-- ZADANIA DO WYKONANIA --
A) Odpowiedz na pytania do tekstu o mieszkaniach w Berlinie:
(i) W którym mieście ratusz próbował pobudzić inwestorów do budowy mieszkań?
(ii) Jaki odsetek mieszkańców Berlina wynajmuje mieszkanie, w którym żyje?
(iii) Ile lokali obiecał skupić burmistrz Michael Müller?
B) Wypisz bez zmian część tekstu o mieszkaniach w Berlinie, która zaczyna się od słów zawierających „Sprawa jest o tyle”, a kończy słowami „50 tys. lokali.”.

-- FRAGMENT DO PRZECZYTANIA --

______

Skip to main content

Sukces ekonomiczny miasta ma swoje ciemne strony. Doświadczają tego metropolie najpopularniejsze w świecie biznesu technologicznego, takie jak San Francisco w USA, a teraz Berlin w Europie. Największym wyzwaniem jest galopada cen mieszkań, które nakręcają zamożni startuperzy. W San Francisco ratusz starał się pobudzić inwestorów do budowy mieszkań, ale niewiele to dało. Berlin sam chce inwestować w mieszkania i zbijać coraz bardziej zawrotne ceny najmu.

Sprawa jest o tyle ważna, że w Berlinie mało kto jest właścicielem mieszkania, w którym żyje – 85 proc. mieszkańców je wynajmuje (w ogóle model mieszkalnictwa w Niemczech jest zupełnie inny, niż w Polsce i opiera się na najmie). Dlatego w styczniu senat Berlina podjął decyzję, że miasto samo wejdzie na rynek i zacznie skupować mieszkania od inwestorów prywatnych. Szybko przeszedł do działani i już w lutym kupił pierwsze trzy domy z 316 mieszkaniami. Plany są jednak znacznie poważniejsze: burmistrz Michael Müller obiecał, że skupi 50 tys. lokali.

______

-- BLOK DANYCH --
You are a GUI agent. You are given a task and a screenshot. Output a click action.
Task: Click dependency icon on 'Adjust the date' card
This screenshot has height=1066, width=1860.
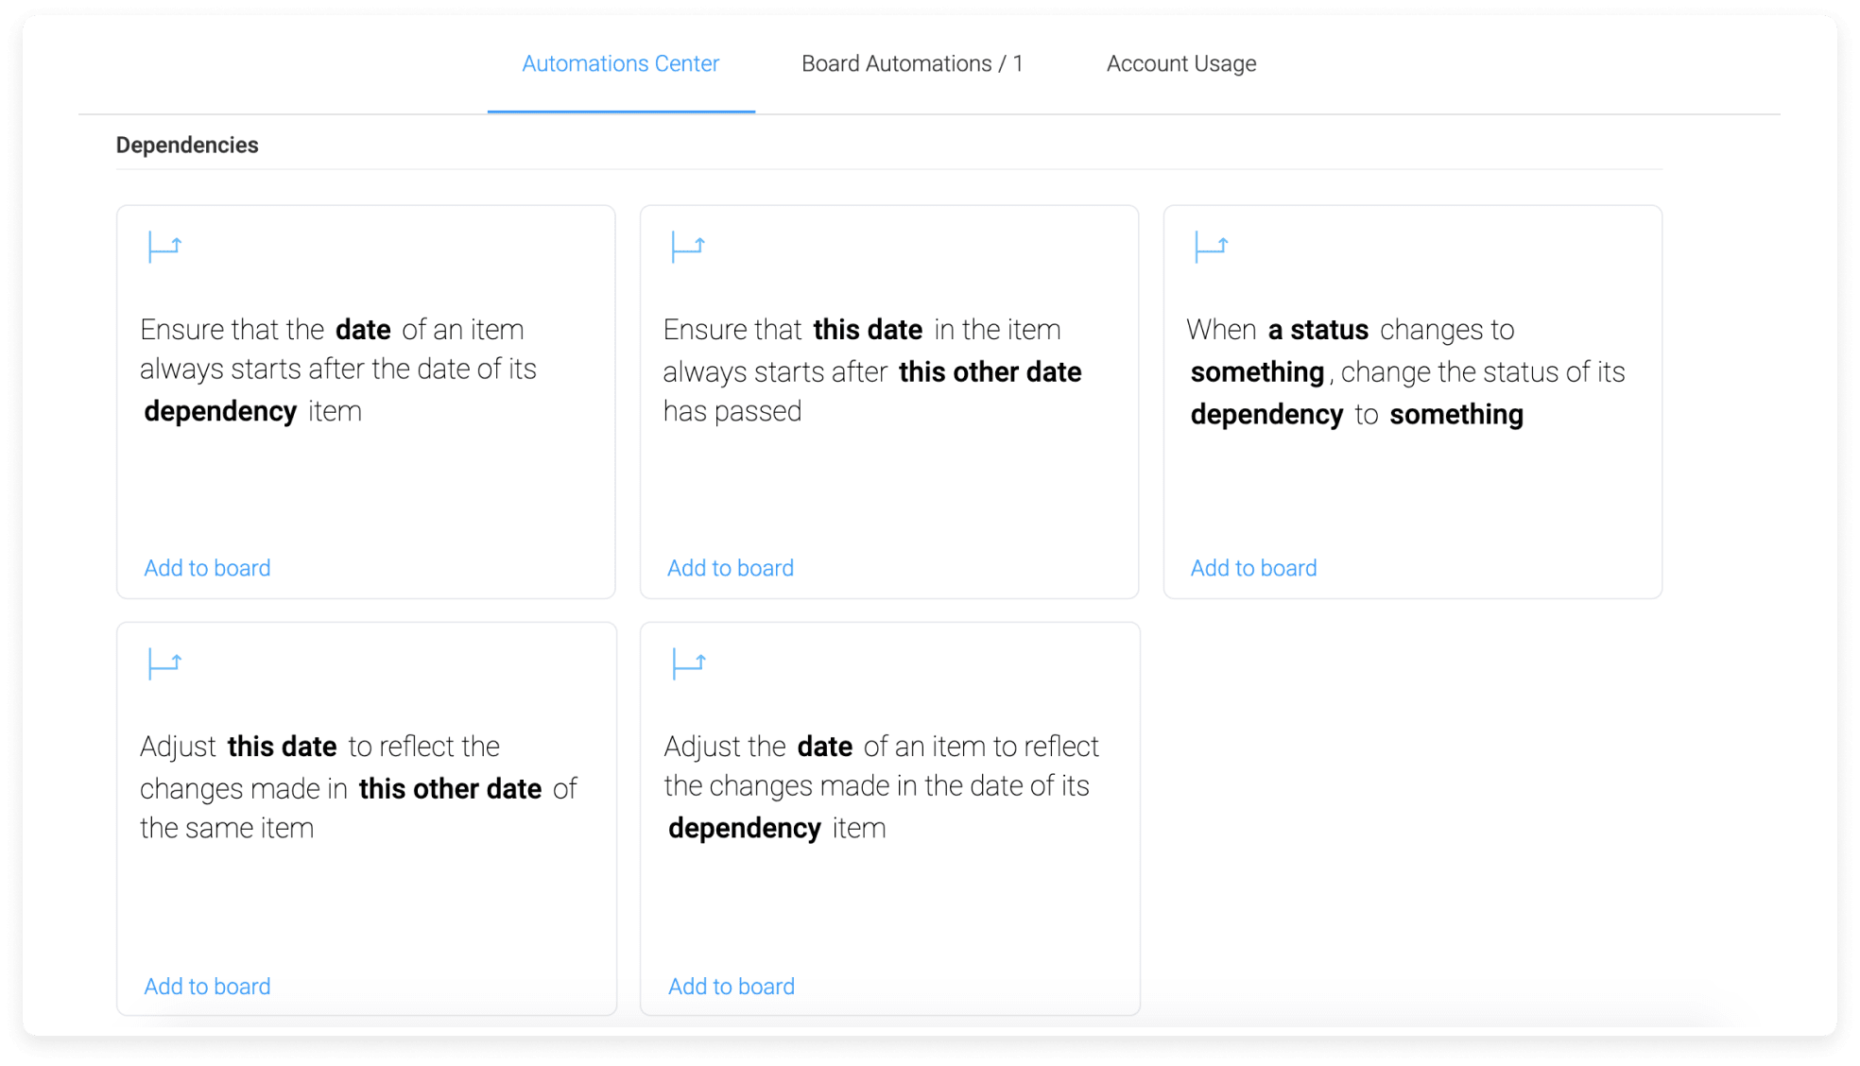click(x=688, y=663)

______

-- WYNIKI ĆWICZENIA --
A)
(i) W San Francisco.
(ii) 85 proc.
(iii) 50 tys.

B)
Sprawa jest o tyle ważna, że w Berlinie mało kto jest właścicielem mieszkania, w którym żyje – 85 proc. mieszkańców je wynajmuje (w ogóle model mieszkalnictwa w Niemczech jest zupełnie inny, niż w Polsce i opiera się na najmie). Dlatego w styczniu senat Berlina podjął decyzję, że miasto samo wejdzie na rynek i zacznie skupować mieszkania od inwestorów prywatnych. Szybko przeszedł do działani i już w lutym kupił pierwsze trzy domy z 316 mieszkaniami. Plany są jednak znacznie poważniejsze: burmistrz Michael Müller obiecał, że skupi 50 tys. lokali.